The current debate in the Philippines about charter change feels like déjà vu for me. 14 years ago, upon the request of a German foundation, I discussed with members of the Philippine House of Representatives my PhD research on constitutional reform in Thailand. In the talk, I reflected on lessons the then-recent Thailand experience with constitutional change could offer the Philippines, which was at that time engaged in its own constitutional debate.
The 1997 Thai “People’s Constitution” marked a distinct juncture in Thai constitutional history. Not only did it establish a liberal system of checks and balances and horizontal accountability, it was also enacted following a process which included public consultation and civil society (something, please note, which had been inspired by the 1986 experience of the Philippines). This ultimately ensured high public support for its passage. I concluded by pointing out that while certainly the choice of constitutional design matters, the constitution-making process itself matters as much as content.

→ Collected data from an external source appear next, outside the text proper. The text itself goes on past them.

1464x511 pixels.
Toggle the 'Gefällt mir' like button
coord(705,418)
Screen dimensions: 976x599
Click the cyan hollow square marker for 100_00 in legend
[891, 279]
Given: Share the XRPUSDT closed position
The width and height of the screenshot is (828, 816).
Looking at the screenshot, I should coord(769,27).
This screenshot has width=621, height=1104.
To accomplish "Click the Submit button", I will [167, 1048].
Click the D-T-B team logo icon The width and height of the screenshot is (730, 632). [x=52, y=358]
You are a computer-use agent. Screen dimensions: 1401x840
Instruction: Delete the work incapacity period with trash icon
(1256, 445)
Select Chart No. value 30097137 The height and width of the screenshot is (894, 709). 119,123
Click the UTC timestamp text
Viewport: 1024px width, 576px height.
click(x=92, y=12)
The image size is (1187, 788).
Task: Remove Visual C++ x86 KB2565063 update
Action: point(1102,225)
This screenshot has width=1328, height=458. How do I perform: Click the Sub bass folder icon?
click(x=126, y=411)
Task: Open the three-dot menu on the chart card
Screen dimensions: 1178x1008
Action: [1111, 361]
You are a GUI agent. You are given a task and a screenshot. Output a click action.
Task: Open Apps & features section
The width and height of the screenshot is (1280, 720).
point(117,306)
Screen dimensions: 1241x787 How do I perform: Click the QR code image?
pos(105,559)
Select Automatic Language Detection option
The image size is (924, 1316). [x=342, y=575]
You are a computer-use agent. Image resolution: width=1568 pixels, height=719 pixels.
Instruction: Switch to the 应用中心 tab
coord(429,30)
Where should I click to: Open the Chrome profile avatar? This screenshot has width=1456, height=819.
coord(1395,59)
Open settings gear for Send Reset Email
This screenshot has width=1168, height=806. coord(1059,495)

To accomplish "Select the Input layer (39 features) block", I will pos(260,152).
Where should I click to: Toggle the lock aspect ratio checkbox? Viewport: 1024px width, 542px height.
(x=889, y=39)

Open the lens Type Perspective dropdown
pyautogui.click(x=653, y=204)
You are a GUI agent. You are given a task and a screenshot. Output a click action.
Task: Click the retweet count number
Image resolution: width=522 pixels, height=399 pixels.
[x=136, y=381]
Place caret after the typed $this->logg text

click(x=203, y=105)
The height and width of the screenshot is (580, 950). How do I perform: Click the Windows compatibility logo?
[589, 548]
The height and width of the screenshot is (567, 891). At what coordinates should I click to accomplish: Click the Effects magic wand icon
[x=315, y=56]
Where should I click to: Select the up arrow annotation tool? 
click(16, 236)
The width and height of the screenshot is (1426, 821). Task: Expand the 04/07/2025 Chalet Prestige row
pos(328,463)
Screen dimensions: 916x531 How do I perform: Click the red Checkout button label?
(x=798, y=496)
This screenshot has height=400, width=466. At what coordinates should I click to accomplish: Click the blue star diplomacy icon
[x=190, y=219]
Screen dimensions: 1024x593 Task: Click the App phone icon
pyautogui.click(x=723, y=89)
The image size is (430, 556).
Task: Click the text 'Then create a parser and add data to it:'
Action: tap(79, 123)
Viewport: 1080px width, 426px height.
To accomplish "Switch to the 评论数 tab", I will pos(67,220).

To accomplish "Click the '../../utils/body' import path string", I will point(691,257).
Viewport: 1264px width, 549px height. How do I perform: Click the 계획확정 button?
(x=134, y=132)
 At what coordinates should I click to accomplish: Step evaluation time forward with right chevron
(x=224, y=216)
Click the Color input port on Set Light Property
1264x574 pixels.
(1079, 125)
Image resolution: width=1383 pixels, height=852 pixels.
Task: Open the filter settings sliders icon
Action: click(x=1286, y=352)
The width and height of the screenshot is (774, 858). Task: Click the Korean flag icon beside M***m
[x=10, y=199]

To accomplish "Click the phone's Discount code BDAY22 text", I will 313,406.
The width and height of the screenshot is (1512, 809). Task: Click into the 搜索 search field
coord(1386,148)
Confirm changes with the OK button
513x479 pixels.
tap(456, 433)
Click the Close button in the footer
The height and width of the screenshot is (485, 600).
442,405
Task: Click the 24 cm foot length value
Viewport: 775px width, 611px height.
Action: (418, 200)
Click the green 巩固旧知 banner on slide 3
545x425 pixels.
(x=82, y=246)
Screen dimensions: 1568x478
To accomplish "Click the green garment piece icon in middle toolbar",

This conclusion directly reflects what was emerging in the scholarly debate and the available empirical evidence: that both process and content are integral to the nexus between constitutional reform and liberal-democratic governance. The more inclusive, participatory, and transparent the constitution-making process, the more likely that the political order will be seen as legitimate, and that a political culture which views the constitution as a reference point for administrative and legislative actions would emerge. In deciding on content, constitutional reform demands that critical choices be made about such broad areas as the form of government, electoral procedures, the degree of centralisation, and legislative actions. Such choices often have direct consequences for economic and policy outcomes—as has been well-documented. In sum, constitutional reform ultimately embodies governance reform, which makes it vital that there be careful consideration to both process and content.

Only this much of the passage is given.